In fact, Nimoy’s most memorable screen roles outside of Spock traded off of Spock, or promoted the themes contained within Spock or suggested by him. He was the host of In Search Of…, a syndicated docu-series explored all things exotic, alien, strange, and mysterious about the planet Earth, wallowing in the weird and scary yet explained and tamed with science and reason. Sometimes. (It says something of Nimoy’s wide-ranging interests and how he saw himself that the one episode on In Search of… that he wrote focused on the tortured inner life of Vincent Van Gogh.)

His late acting work found him playing morally ambiguous, often villainous parts that expressed ideas of dehumanization in an increasingly mechanistic, tech-dependent culture. He voiced the robot-gone-bad Sentinel Prime heavy in Transformers: Dark Side of the Moon. In Fringe, Nimoy played Dr. William Bell, a brilliant scientist who recklessly chased innovation for the sake of prolonging his life or escaping our fallen planet, not saving it. In 1995, he appeared in an episode of The Outer Limits, playing a robot-making inventor, that ended with narration that sums up so much of what Nimoy represented on screen: “Empathy, sacrifice, love. These qualities are not confined to walls of flesh and blood but are found within the deepest, best parts of man’s soul… no matter where that soul resides.”

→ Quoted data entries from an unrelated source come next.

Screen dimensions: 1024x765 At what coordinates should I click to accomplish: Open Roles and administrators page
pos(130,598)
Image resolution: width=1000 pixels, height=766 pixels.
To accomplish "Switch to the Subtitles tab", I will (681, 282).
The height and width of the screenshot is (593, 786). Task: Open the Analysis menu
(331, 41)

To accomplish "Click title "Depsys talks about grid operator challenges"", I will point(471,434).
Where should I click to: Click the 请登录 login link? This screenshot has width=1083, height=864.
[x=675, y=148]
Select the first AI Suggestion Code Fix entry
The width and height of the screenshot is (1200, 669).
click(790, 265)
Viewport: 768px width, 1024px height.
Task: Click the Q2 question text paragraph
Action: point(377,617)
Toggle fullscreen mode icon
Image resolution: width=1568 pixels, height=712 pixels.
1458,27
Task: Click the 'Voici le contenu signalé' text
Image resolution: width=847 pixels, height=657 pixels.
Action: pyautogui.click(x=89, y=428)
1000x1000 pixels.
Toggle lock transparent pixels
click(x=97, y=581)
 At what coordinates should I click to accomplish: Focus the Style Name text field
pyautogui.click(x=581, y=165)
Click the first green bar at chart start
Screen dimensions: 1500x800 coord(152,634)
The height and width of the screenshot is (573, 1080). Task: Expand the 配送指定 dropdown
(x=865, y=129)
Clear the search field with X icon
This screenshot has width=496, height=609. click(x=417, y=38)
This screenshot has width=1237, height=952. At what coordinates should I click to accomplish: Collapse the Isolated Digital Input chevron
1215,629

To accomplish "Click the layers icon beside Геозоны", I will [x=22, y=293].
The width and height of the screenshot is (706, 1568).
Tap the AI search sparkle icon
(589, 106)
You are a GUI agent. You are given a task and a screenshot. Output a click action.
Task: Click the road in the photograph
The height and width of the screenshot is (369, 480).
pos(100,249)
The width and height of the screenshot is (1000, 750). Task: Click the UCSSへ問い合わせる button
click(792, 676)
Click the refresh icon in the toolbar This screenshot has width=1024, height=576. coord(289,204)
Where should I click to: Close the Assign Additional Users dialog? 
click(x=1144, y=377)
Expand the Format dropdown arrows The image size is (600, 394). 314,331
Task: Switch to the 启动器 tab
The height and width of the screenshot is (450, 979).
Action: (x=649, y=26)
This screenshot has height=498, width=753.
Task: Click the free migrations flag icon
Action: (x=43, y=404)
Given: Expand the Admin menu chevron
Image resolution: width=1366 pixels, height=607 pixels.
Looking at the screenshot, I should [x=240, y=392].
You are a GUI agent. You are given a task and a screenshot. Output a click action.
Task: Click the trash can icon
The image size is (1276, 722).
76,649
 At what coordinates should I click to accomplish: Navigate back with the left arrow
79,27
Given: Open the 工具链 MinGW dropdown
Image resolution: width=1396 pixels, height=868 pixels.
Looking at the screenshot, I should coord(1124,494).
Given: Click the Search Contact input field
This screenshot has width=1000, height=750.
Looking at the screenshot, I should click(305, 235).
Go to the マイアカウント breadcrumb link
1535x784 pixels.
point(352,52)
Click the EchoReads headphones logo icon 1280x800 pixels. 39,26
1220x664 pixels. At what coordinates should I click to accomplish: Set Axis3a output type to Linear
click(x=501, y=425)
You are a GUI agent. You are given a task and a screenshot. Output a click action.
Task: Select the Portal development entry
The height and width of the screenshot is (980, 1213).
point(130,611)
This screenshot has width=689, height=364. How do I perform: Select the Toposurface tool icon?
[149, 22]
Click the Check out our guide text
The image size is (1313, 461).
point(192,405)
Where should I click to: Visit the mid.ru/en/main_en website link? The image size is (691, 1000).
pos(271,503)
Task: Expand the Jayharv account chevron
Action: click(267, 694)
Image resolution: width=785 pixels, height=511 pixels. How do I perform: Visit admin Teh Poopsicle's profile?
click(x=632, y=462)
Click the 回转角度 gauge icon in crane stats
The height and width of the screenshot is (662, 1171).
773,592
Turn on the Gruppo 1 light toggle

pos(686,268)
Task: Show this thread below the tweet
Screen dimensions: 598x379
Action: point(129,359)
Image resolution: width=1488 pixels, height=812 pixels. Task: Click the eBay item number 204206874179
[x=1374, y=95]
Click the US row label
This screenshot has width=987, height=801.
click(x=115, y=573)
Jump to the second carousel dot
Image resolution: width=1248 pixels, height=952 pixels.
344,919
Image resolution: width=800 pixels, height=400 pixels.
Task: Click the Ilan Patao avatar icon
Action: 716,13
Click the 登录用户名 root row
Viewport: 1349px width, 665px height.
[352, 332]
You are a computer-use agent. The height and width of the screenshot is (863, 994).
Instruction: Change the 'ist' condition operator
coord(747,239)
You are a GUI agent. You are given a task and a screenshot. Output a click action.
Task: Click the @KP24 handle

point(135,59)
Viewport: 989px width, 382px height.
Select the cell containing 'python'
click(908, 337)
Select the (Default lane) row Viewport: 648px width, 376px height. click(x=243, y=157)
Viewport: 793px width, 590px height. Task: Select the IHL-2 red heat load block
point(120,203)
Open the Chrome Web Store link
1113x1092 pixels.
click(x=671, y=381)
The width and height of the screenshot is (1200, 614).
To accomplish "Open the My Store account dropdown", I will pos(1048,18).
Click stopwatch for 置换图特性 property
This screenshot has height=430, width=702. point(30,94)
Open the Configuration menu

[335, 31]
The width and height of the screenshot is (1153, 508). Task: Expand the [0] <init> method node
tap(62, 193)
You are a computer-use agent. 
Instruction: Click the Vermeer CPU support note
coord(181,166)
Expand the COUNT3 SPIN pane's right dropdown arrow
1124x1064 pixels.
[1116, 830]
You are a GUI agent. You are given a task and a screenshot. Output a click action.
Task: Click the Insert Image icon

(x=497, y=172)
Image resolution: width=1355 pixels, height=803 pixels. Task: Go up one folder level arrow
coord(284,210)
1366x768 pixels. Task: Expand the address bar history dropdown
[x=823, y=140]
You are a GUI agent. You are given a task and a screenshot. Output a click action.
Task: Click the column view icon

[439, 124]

I interviewed Leonard Nimoy a few times in my career, but met him only once. It was at Comic-Con in 2007, after a panel presentation in Hall H for the Star Trek relaunch directed by J.J. Abrams. The event was memorable for producing a passing-of-the-torch moment between Nimoy and Zachary Quinto, who has since played Spock (and played him very well) in two Trek flicks. It was great marketing theater, but it meant something more personal for Nimoy, as I discovered when I interviewed him, Quinto, and Abrams following the panel. He couldn’t have been more pleased that an actor of Quinto’s caliber was taking on the role. “J.J. sent me some footage of Zach,” said Nimoy.” I looked at him… and said, ‘He looks exactly right.” What’s more, he has an interior life, which is vital to the character. With all of those elements in place, I’m very comfortable with this new Star Trek.”

At the same time, Nimoy was still coming to terms with the idea of giving up the role, of not being Spock anymore. “Strange,” he said. He tried to find more words, and it was clear to all of us that he was wrestling with his emotions. “It is strange… but very comforting. I feel the character is being put in very, very good hands.”

Nimoy’s wife, Susan, stood to the side, watching through teary eyes, a hand to her mouth hiding a delighted smile. When the interview was over, she quickly walked to him and hugged him tight. He accepted the affection like he needed it. Today, we join in that hug, and celebrate the story that Nimoy gave to us over 50 years of artful, difficult, ultimately graceful struggle with a masterpiece of a character that he made, that he suffered, that he loved, that will live long and prosper for years to come. Goodbye, Leonard Nimoy. And thank you.